Em relação a Portugal, as coisas são diferentes. O problema é que, neste país, as lacunas relativas à disseminação dos métodos de contracepção, e mesmo no que toca à educação média dos cidadãos propriamente ditos são graves. O conhecimento e acesso aos métodos contraceptivos não é, para ser brando, muito disseminado e acessível. Temos uma das maiores taxas de gravidez na adolescência da Europa. Não existe educação sexual oficial. A Igreja Católica assume ainda, em termos de moral e cânone, uma forte influência na Sociedade, simultaneamente promovendo a "defesa da vida" e negando os mais básicos procedimentos de controle da natalidade. A cultura de irresponsabilidade e laxismo bem típica do português em relação à contracepção faz de Portugal um dos mercados de maior sucesso para a "pílula do dia seguinte". Simplesmente abrir a porta ao aborto livre, especialmente se for tomada em conta a possibilidade de ele ser feito quimicamente, seria simplesmente criar um novo tipo de "contracepção de emergência", ou pelo menos creio que seria visto como tal por grande parte das pessoas. Quanto a mim, tal não pode ser tolerado. As pessoas têm que ser educadas e ter capacidade de aceder à contracepção antes que se coloque semelhante escolha. Se for conferida às pessoas a possibilidade de utilizarem este "martelo", todos os problemas começarão a ser vistos como "pregos".
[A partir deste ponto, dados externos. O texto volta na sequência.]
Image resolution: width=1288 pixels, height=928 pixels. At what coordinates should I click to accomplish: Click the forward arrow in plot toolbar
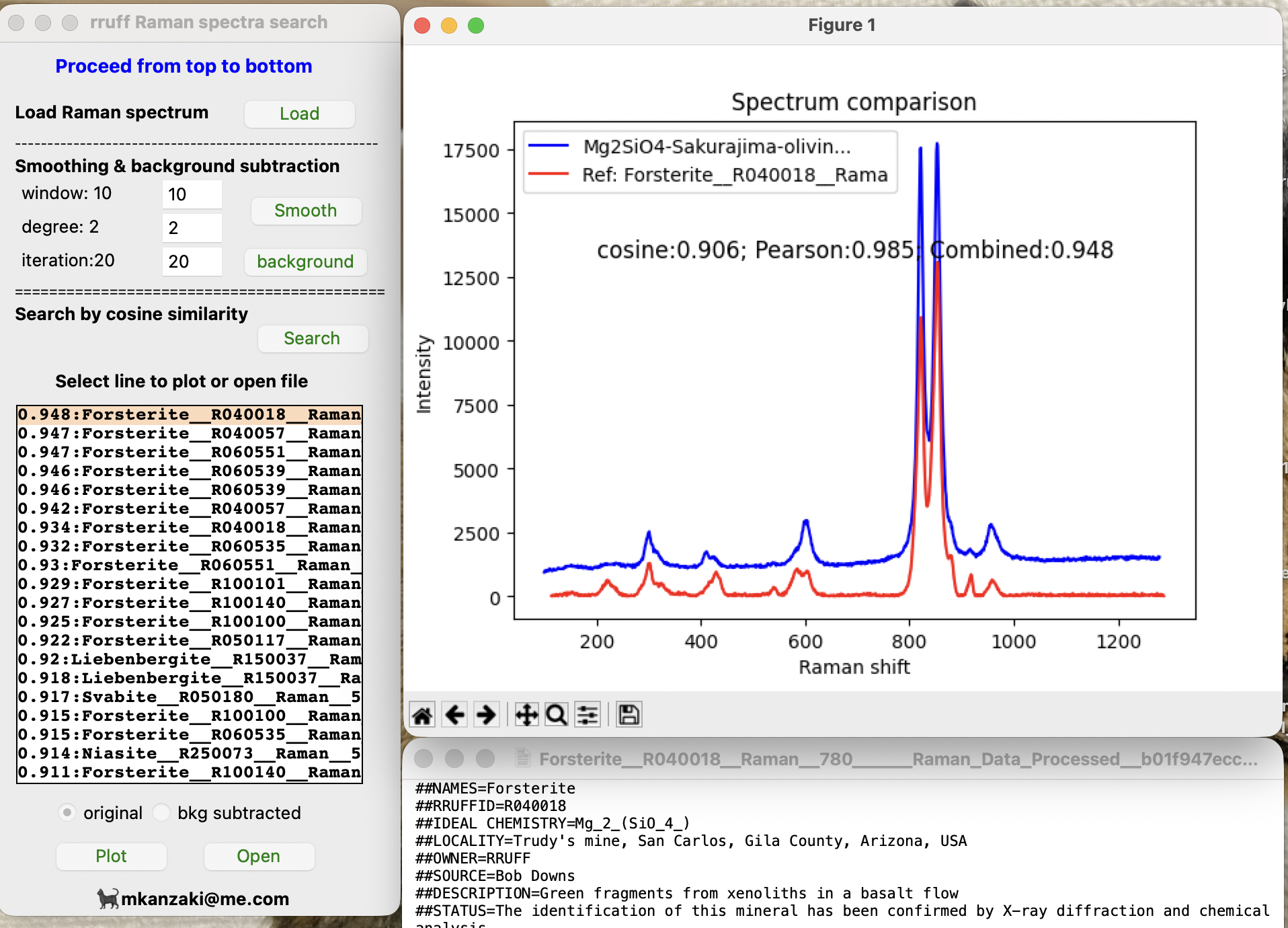[486, 715]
Isto não significa que concorde com a actual criminalização constante da Lei. O conceito de crime deveria estar, quanto a mim, restrito a quem efectua o acto do aborto, e não às mulheres que deles são vítimas. A penalização destes deverá permanecer pesada, e principalmente ser efectivada pelos senhores juízes. Em relação às mulheres, julgo que o procedimento deveria passar por uma multa, comutável em trabalho comunitário.
Até que se tenha educado melhor os nossos concidadãos, e que as estatísticas se aproximem mais dos nossos parceiros europeus, o salto não poderá ser dado, e a questão deverá ser tratada como um problema de saúde pública, devendo ser impiedosa a punição dos que aproveitam e exploram a infelicidade alheia.